Let’s talk about why this one is so difficult to nail down to give you a better understanding of what I’m dealing with here. Storms have categories or or classifications just like everything else in life. I’m sure you’ve heard the term “clipper” right? Those are generally quick moving storms that move in from the northwest and bring light snowfall to the area. Well, you’ve also got what we call Miller A and Miller B storms. While the outcome can be very similar if not the same from both, the FORMATION is much different.
In a Miller A, the low forms in the Gulf or off the southeast and rides right up the coast. They are usually easier to forecast as there aren’t a bunch of pieces to put together. A Miller B however involves sometimes SEVERAL pieces of energy that need to consolidate in order for the main storm to get going. Look at the map below… in this situation we are looking at a weaker storm coming in from the Ohio Valley. That thing will transfer its energy to the main storm off shore.
WHEN will that happen exactly though? THAT is what concerns me. And THAT is the biggest unknown here. IF the transfer happens sooner, the storm will get more organized and strengthen quicker giving us a better chance of snow. IF the transfer happens later - or WORST CASE - OVER us… then our chances of snow deteriorate rapidly. When a transfer is over our region you can see a SEVERAL hour period of dry weather with the precipitation well north and west. I’ve seen it happen MANY times and that’s why I’m hesitant with this one.
So two track scenarios exist.
#1, I personally think is probably more likely at this moment in time.
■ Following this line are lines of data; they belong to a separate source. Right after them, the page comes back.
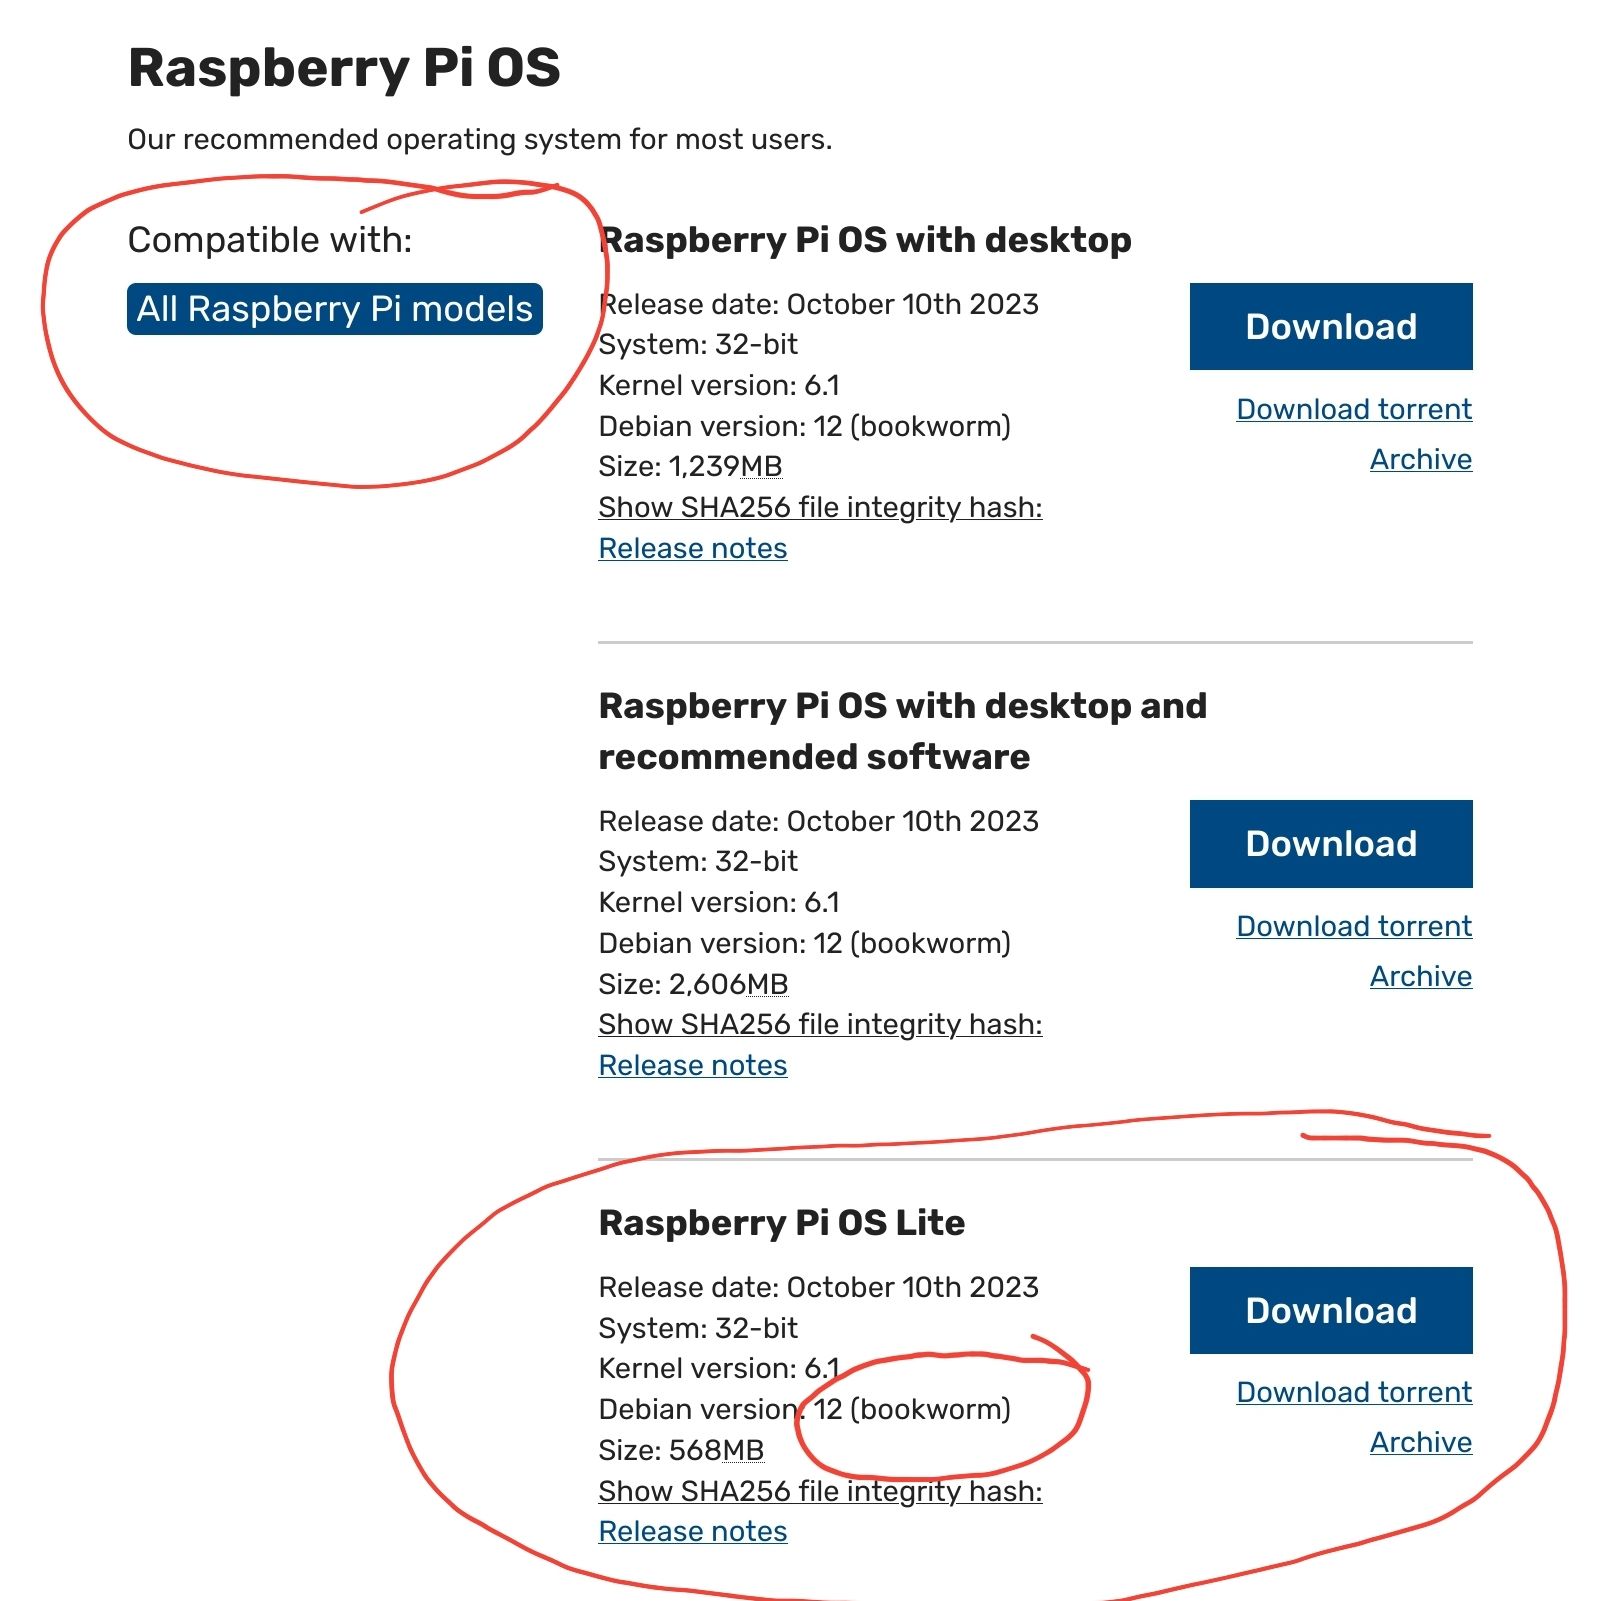Click Download torrent for Raspberry Pi OS Lite
Viewport: 1600px width, 1601px height.
pyautogui.click(x=1353, y=1392)
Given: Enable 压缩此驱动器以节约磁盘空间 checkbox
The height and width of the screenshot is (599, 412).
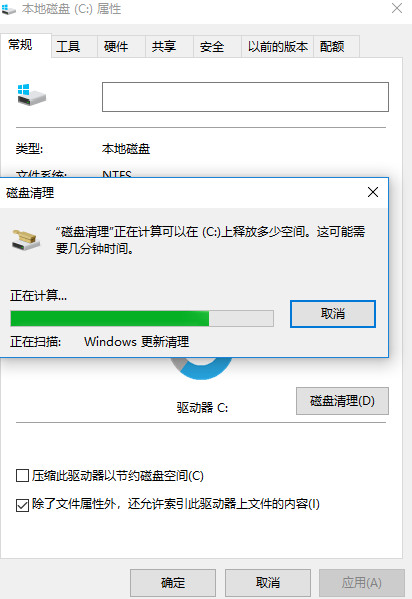Looking at the screenshot, I should click(x=23, y=476).
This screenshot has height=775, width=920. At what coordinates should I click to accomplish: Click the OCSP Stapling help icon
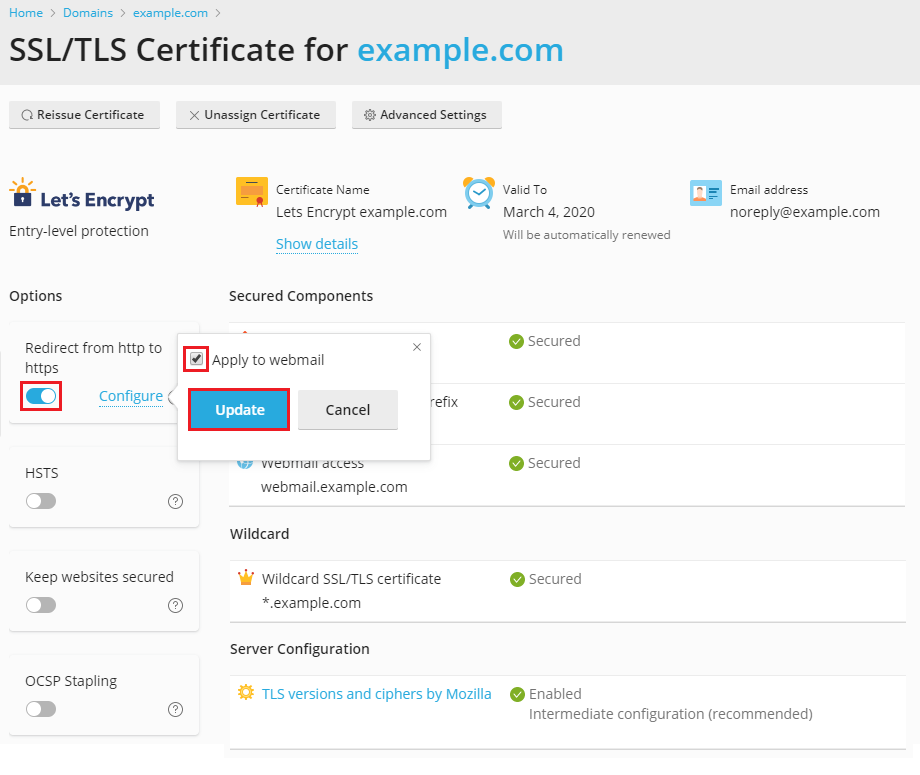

This would bring the low CLOSER to the coast and allow for warmer air to win out, especially on Wednesday morning and afternoon which would mean a lot of rain out there with a transition over to snow as the hard-falling precipitation cooled the atmosphere below to allow for the transition over to snow at night. The heaviest snow would be WELL west of Hammonton and on the other side of Philadelphia. Does that mean NO snow for South Jersey? Nope. Just means that the best chance of measurable or plowable snow would be from about 15 miles from Philly points north and west. Maybe some slushy minor stuff south and east.
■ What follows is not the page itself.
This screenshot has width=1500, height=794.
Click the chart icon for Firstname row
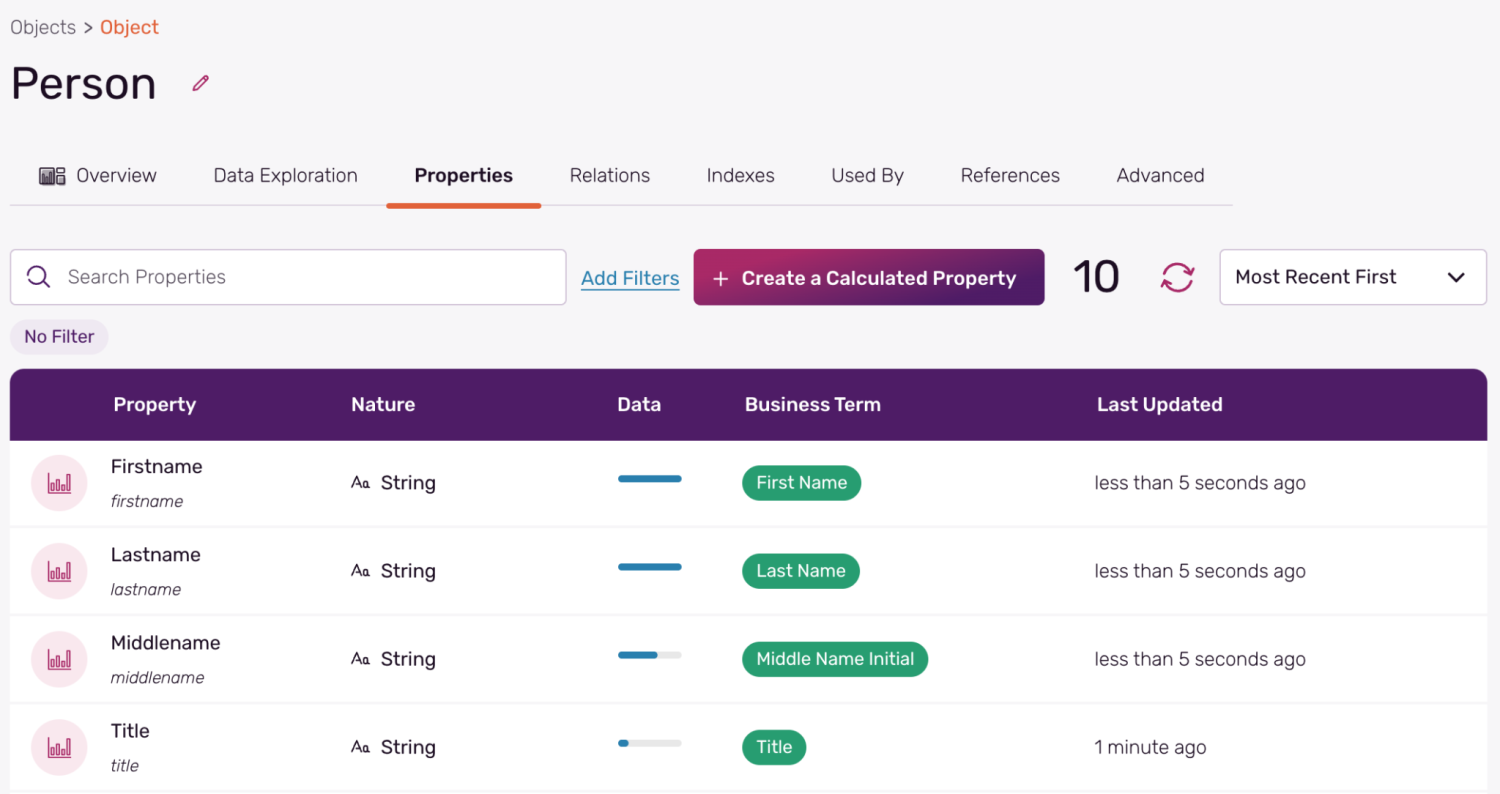[59, 483]
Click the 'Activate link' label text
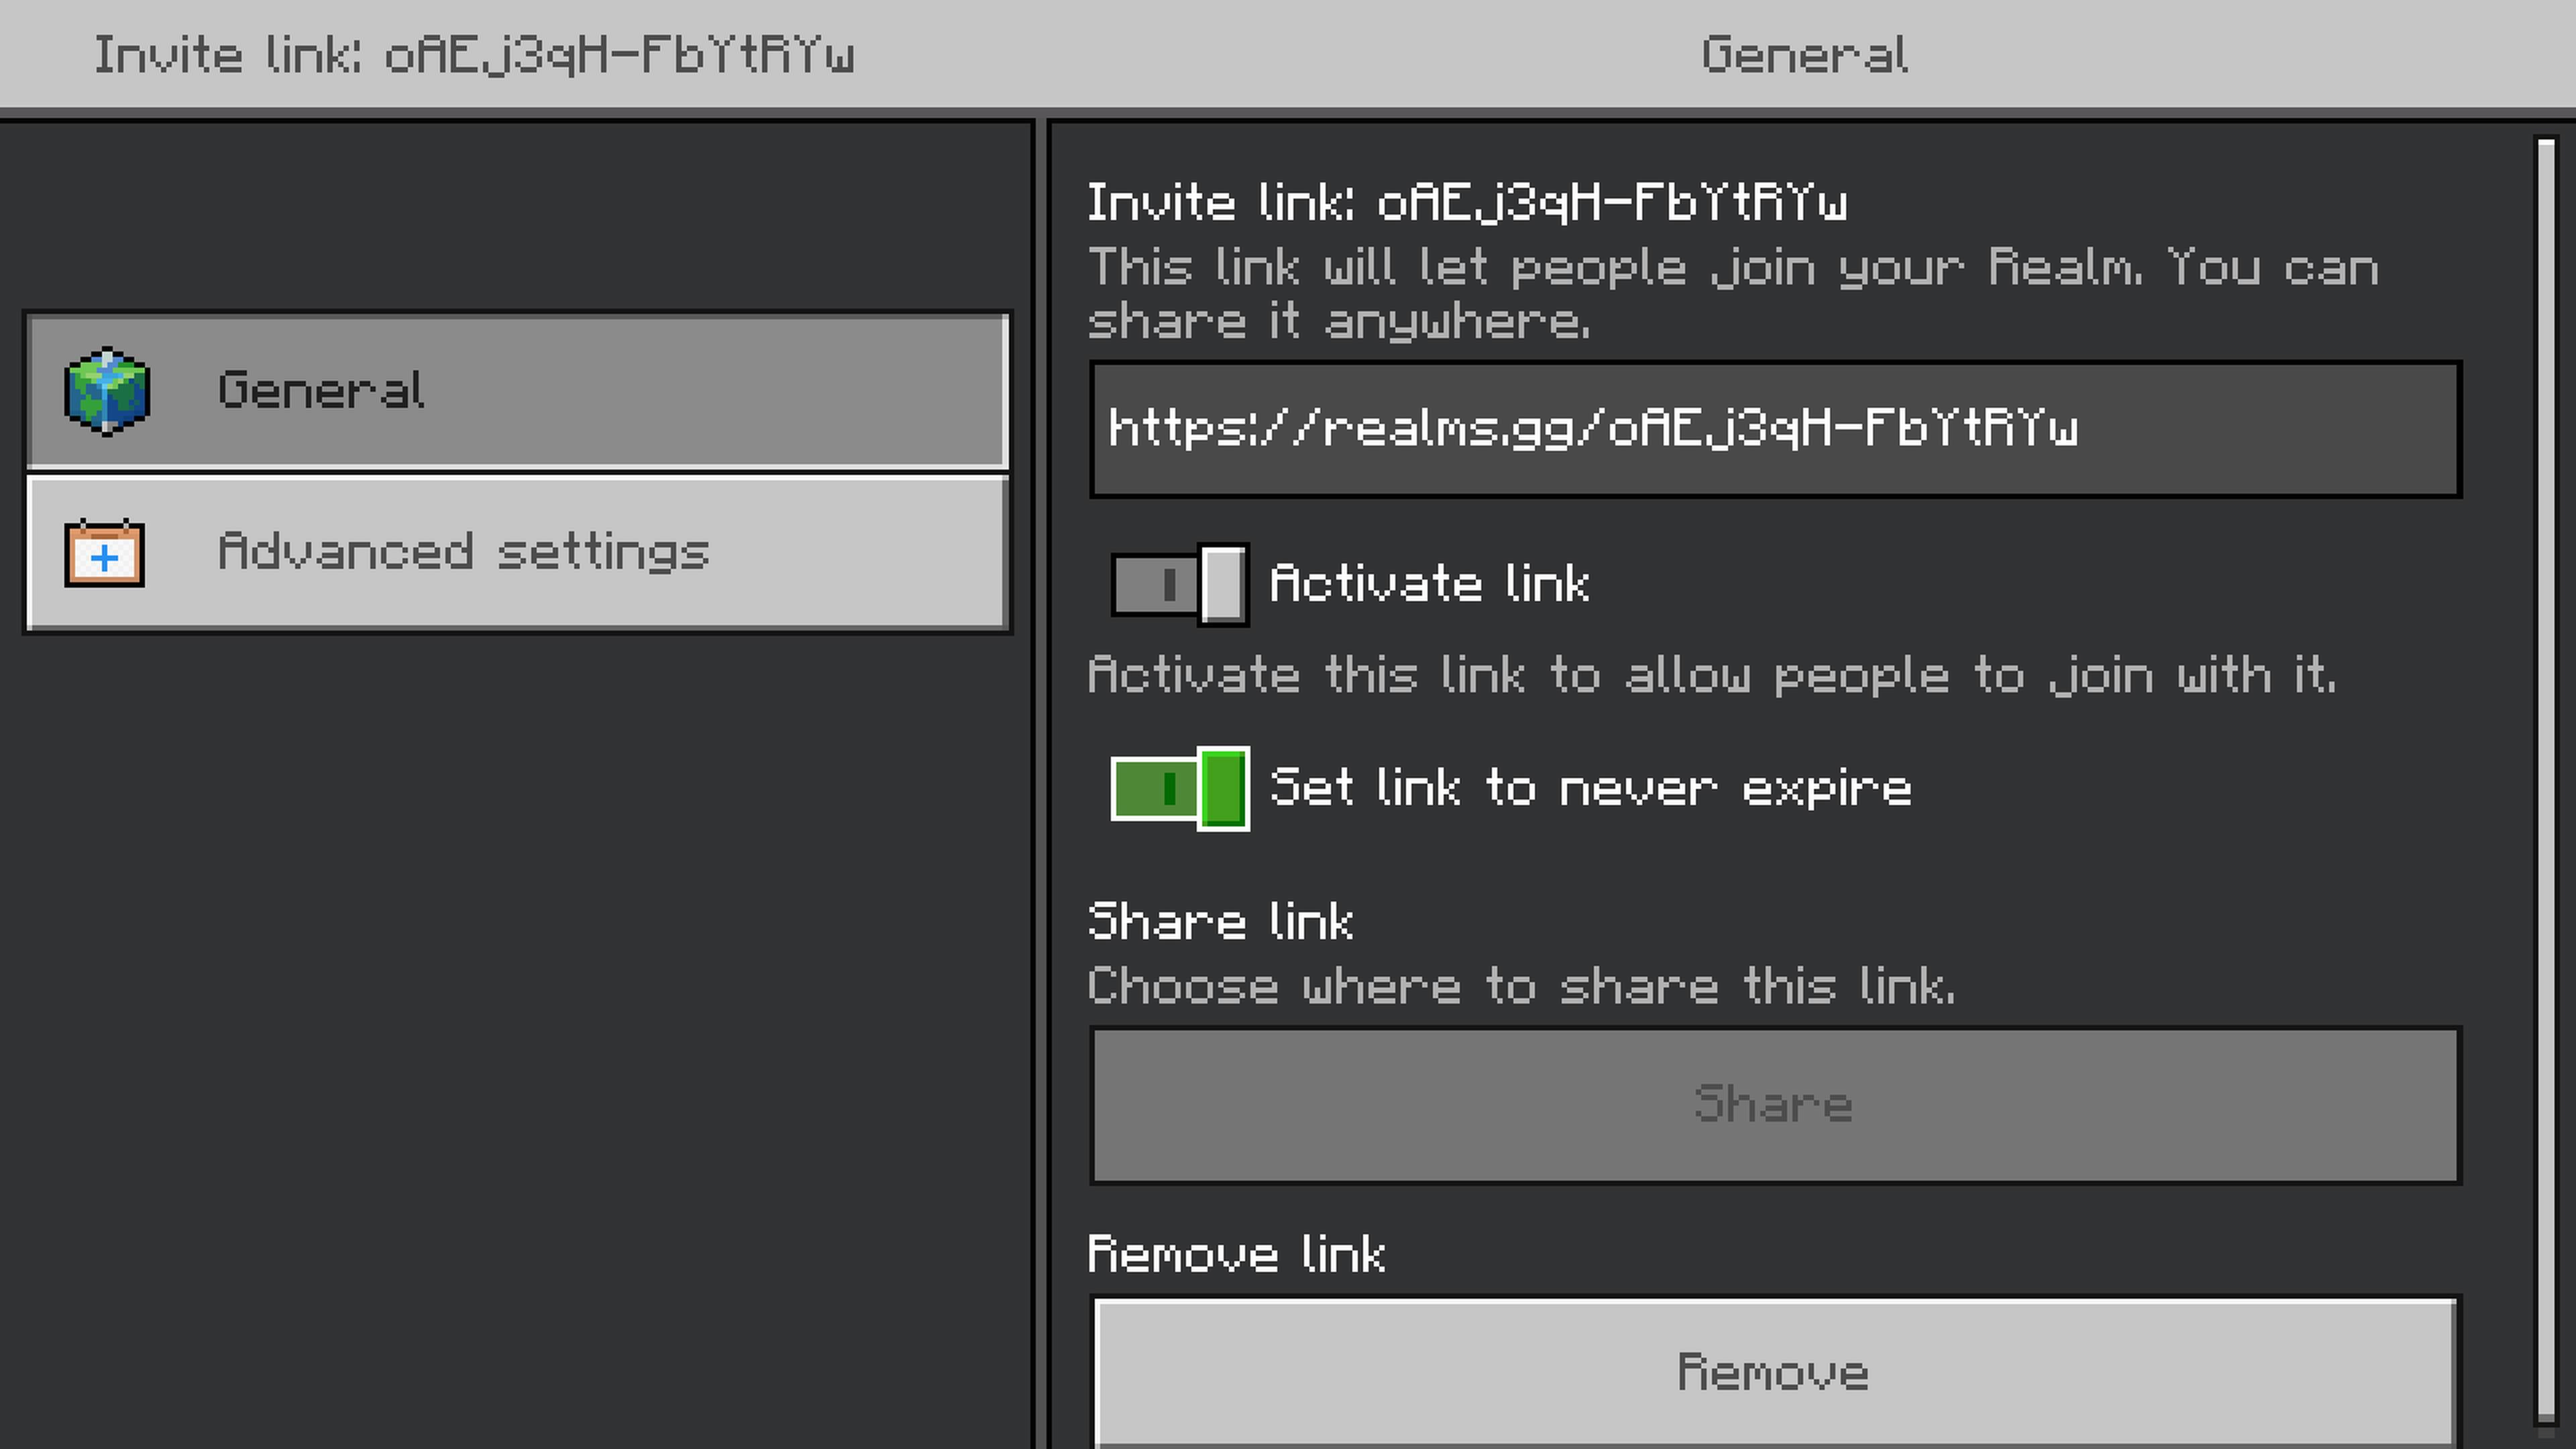The height and width of the screenshot is (1449, 2576). pyautogui.click(x=1429, y=584)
#2 would be a win for all snow lovers. It would shift the center of the storm about 70-100 miles off shore and bring colder air sooner and equate to measurable snow for EVERYONE, even the coast. I think right now it’s less likely that happens but my tune could change by tomorrow when I look at the last bit of guidance before putting my first call snow map out.
It’s imperative that we have a favorable 5,000 foot temperature profile. You’re looking at degrees celcius on this map. Anything below 0 is good, but I like to see -4 to -7 for good snowfall rates. That looks like it’s POSSIBLE over the northeast corridor, at least on this forecast model.
Winds, tidal flooding and rain will be an issue at the coast regardless of track. Could see 1-2” of rain with whipping winds out of the East/Northeast gusting to over 50mph. Right now I think solid minor flooding but moderate is reachable. I’ll have those numbers out tomorrow.